%%

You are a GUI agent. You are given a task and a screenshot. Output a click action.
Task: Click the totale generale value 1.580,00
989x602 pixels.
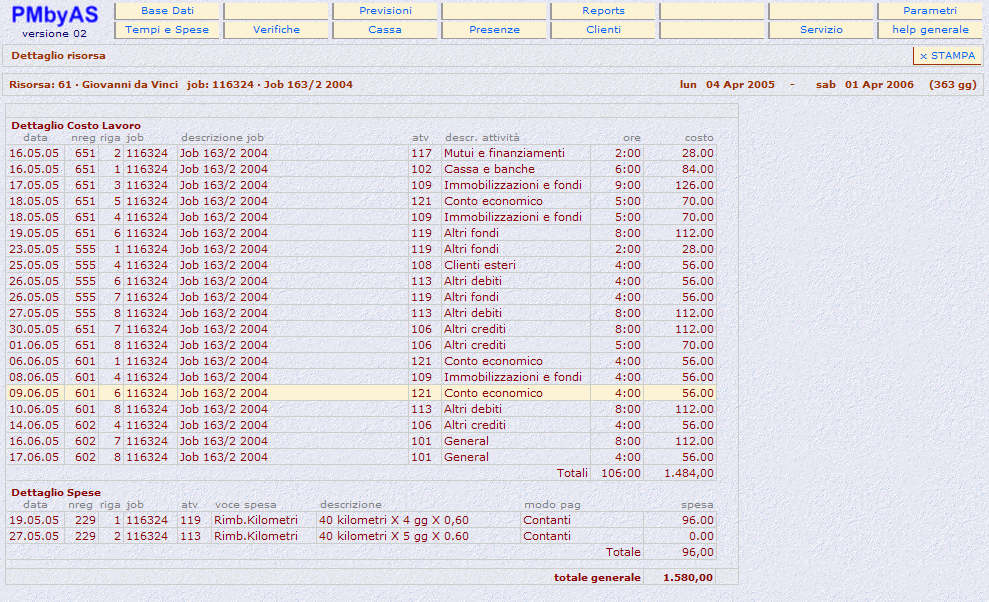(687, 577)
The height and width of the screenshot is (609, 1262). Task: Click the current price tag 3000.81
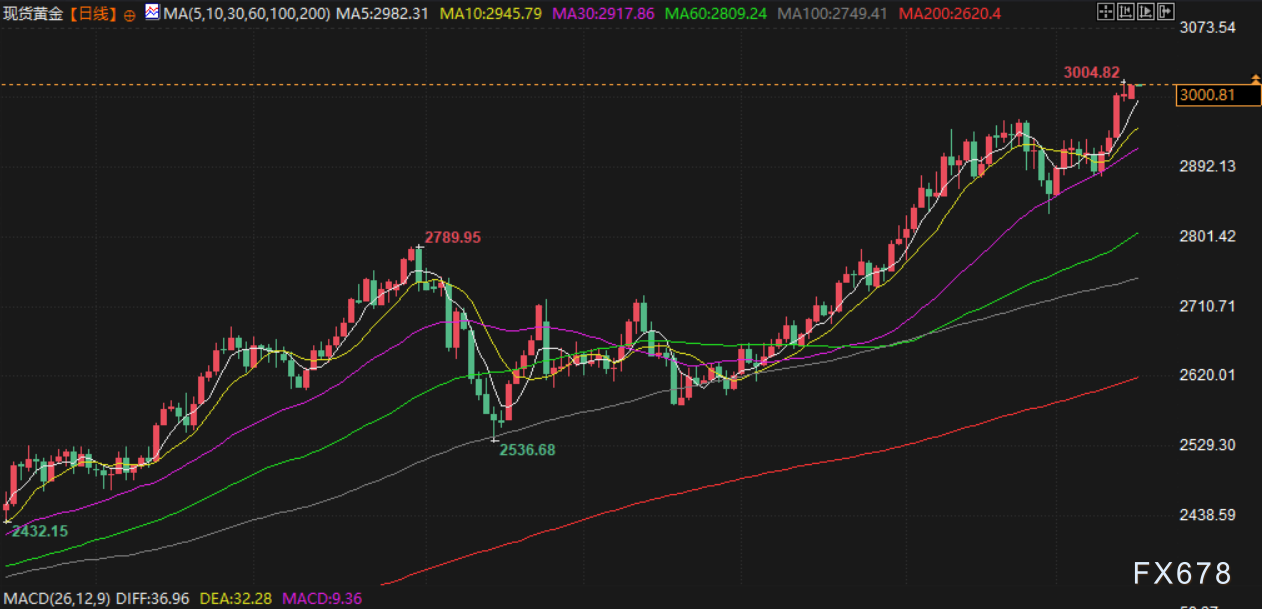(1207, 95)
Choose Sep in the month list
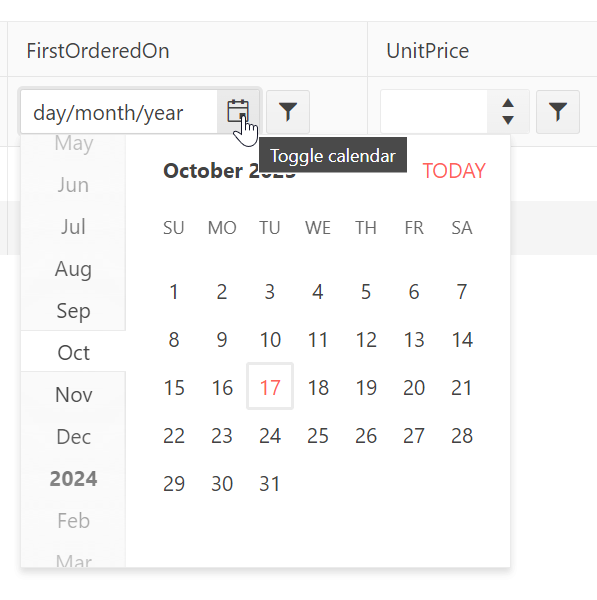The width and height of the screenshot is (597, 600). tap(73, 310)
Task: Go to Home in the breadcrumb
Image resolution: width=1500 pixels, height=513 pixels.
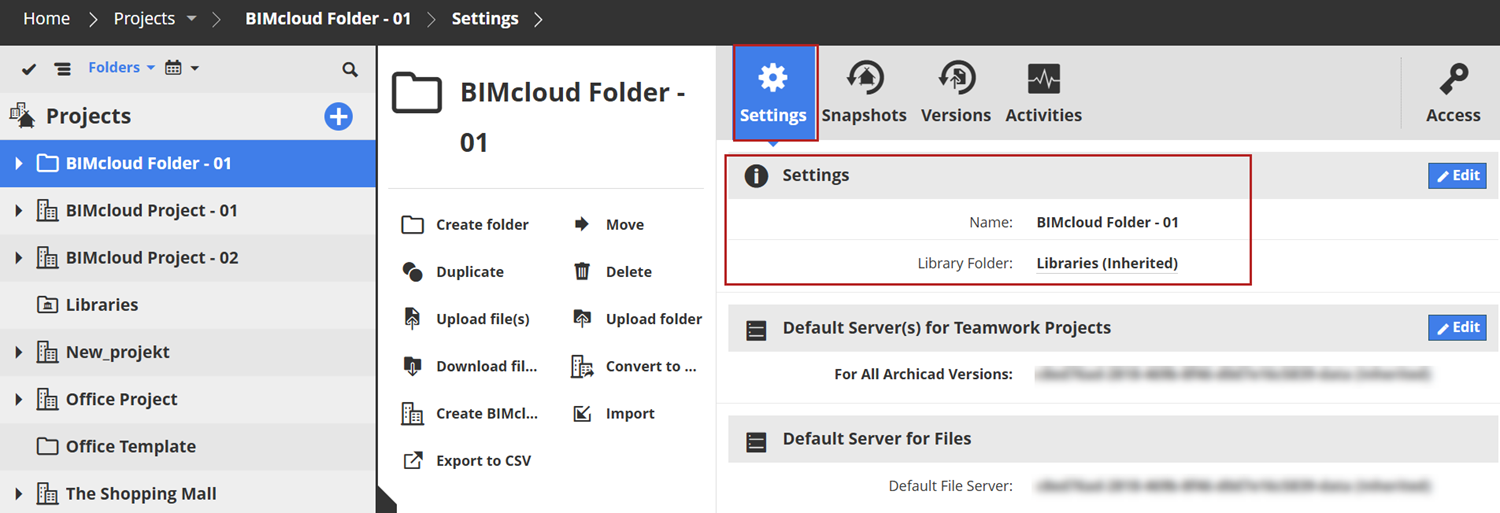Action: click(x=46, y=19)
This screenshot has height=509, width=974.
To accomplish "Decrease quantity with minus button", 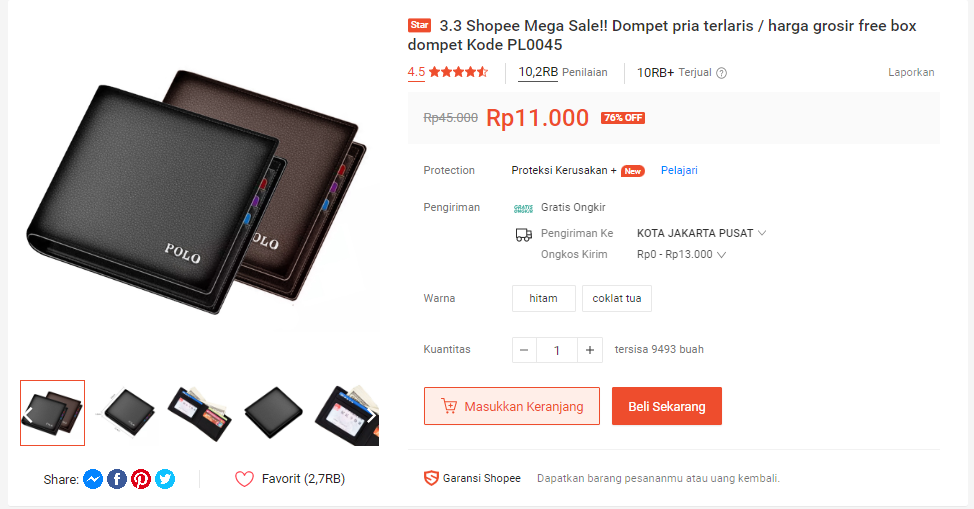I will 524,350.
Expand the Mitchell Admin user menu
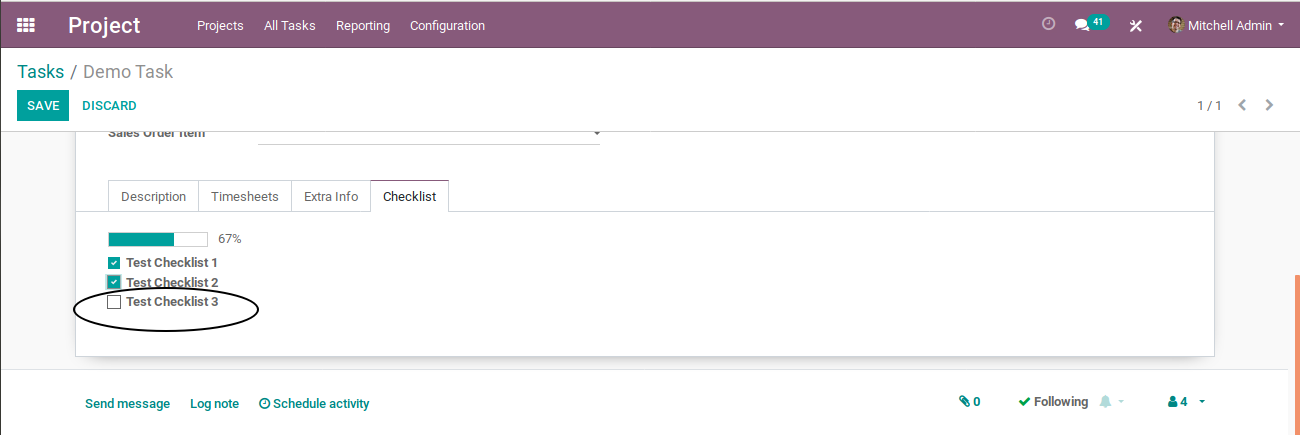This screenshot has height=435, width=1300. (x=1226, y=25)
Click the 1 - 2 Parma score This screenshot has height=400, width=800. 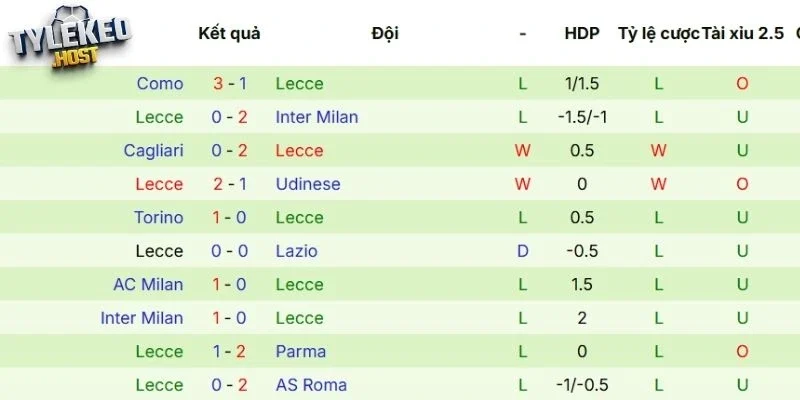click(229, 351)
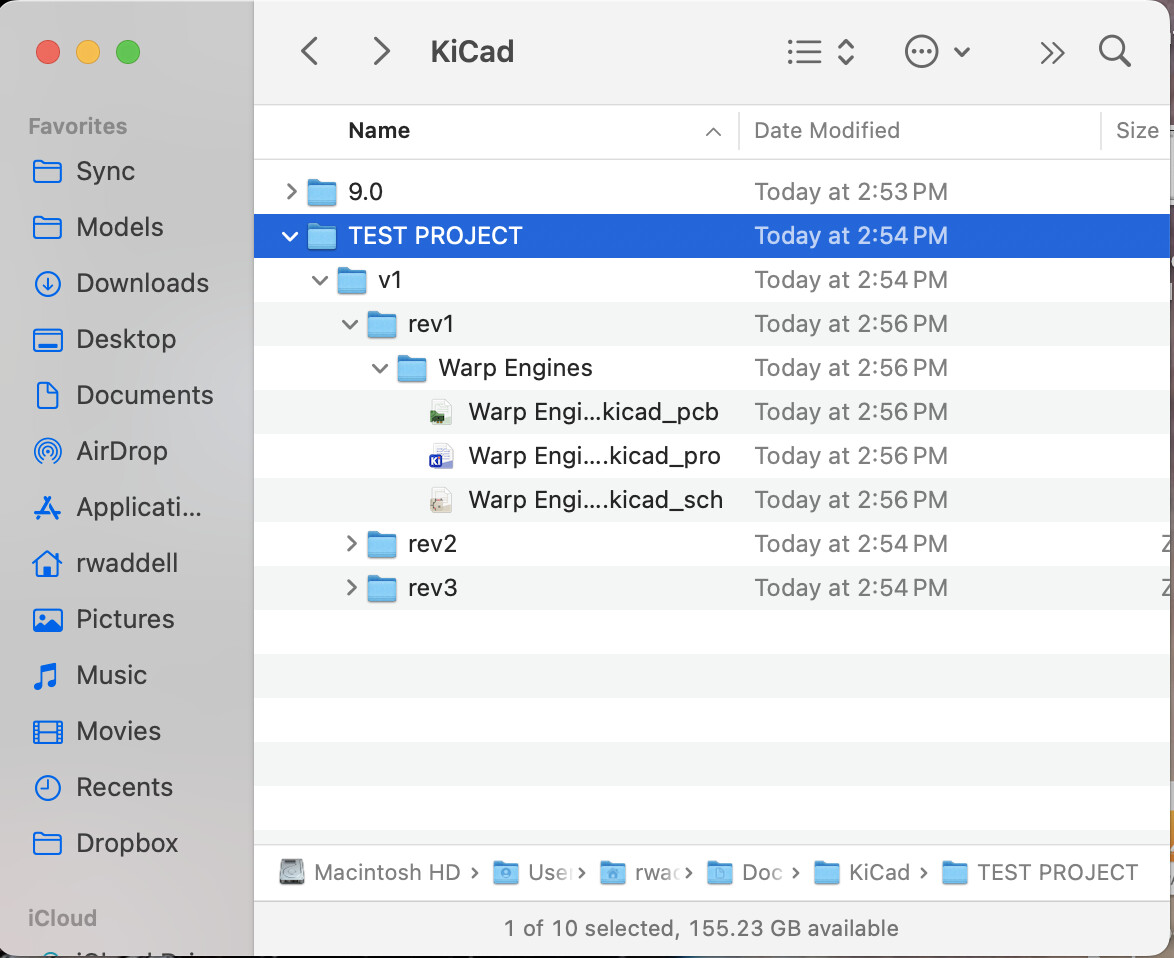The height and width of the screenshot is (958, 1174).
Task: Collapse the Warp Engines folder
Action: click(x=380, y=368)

%%

Beginning with the first line of the records and ending with the line that contains "Task: Go to Home in the breadcrumb", reproduce every line exactly, omitting pictures and adding nothing.

*Exercise answer*.
You are a GUI agent. You are given a task and a screenshot. Output a click action.
Task: Click the totale generale value 1.580,00
989x602 pixels.
(687, 577)
The height and width of the screenshot is (609, 1262). Task: Click the current price tag 3000.81
(1207, 95)
Choose Sep in the month list
The width and height of the screenshot is (597, 600). tap(73, 310)
Task: Go to Home in the breadcrumb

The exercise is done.